Lines from the listing that hold the string "next" are what you should return.

- - - - - - -

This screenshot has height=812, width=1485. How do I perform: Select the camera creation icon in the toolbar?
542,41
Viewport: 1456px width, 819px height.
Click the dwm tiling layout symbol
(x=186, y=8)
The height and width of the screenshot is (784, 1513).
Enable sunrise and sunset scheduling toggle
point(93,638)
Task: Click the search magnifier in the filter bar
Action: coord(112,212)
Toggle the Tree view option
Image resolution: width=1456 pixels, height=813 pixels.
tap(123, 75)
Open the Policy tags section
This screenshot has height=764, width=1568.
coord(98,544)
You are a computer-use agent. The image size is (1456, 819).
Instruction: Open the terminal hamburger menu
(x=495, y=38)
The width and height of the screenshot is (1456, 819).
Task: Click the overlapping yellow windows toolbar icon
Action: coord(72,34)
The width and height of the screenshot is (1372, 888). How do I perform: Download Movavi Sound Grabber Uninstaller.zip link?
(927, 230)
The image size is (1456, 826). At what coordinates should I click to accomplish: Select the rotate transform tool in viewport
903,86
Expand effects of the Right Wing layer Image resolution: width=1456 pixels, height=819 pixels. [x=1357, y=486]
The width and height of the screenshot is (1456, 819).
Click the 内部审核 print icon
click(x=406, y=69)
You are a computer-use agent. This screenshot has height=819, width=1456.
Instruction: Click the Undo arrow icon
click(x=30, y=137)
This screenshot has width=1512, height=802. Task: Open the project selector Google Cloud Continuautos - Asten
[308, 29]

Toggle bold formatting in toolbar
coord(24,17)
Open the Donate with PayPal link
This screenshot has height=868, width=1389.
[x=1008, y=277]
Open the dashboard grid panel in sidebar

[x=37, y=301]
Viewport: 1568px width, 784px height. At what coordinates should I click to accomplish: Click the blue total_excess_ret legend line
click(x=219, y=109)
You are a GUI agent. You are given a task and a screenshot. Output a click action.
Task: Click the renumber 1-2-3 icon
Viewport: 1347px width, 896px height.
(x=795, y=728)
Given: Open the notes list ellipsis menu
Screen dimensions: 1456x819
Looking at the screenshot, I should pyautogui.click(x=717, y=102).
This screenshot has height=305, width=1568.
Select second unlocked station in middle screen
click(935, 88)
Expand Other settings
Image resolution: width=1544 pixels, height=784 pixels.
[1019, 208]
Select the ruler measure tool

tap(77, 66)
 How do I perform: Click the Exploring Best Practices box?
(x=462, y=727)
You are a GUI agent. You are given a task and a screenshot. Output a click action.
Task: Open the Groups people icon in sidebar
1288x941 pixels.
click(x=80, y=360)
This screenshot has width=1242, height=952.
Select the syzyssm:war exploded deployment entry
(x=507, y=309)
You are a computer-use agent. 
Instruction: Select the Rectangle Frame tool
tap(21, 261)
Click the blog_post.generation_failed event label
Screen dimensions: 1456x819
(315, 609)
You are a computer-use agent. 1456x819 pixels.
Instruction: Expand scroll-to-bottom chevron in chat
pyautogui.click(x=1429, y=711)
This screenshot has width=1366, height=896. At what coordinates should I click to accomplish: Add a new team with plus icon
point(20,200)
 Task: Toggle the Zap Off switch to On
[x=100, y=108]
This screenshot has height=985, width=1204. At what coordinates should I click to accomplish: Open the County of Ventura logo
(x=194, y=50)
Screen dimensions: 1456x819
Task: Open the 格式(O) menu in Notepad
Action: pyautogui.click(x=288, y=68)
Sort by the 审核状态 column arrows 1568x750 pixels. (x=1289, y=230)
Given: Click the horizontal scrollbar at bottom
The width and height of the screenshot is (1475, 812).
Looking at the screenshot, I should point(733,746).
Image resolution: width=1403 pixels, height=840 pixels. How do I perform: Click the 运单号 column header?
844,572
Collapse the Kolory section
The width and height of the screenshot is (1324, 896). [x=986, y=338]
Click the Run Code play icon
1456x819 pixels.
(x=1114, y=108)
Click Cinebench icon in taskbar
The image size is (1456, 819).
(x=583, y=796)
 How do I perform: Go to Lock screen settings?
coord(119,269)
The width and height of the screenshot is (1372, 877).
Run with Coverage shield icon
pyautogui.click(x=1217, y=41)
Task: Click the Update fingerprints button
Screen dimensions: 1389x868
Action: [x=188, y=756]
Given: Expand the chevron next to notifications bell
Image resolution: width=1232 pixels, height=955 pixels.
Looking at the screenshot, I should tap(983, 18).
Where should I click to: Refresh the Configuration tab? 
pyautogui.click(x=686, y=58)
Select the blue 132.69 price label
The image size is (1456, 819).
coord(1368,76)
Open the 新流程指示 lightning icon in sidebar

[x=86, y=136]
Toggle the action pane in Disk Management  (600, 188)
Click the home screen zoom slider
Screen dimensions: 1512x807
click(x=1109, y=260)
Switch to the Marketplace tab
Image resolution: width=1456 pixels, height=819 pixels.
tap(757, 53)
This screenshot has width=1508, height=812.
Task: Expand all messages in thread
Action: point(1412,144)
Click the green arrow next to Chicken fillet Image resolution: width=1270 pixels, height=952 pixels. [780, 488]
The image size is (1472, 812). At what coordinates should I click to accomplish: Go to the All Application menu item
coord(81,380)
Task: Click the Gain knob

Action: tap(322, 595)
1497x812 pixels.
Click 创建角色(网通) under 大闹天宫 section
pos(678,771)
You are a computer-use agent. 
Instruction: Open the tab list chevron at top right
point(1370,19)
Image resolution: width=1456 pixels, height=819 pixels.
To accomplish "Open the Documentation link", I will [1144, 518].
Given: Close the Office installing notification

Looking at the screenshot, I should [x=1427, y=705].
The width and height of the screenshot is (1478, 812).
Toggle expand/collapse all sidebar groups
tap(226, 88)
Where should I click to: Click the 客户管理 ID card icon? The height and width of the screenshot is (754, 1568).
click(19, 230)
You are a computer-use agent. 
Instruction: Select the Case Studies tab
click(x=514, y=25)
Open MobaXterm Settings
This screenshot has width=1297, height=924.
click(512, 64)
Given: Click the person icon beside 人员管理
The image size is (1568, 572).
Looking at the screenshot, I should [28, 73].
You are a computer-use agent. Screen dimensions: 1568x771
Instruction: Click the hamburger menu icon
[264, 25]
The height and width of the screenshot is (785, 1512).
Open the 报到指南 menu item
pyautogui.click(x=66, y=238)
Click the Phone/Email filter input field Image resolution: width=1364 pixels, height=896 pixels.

- - - - - - -

Answer –
Given: Expand the chevron next to notifications bell
Click the green arrow next to Chicken fillet Image resolution: width=1270 pixels, height=952 pixels. [780, 488]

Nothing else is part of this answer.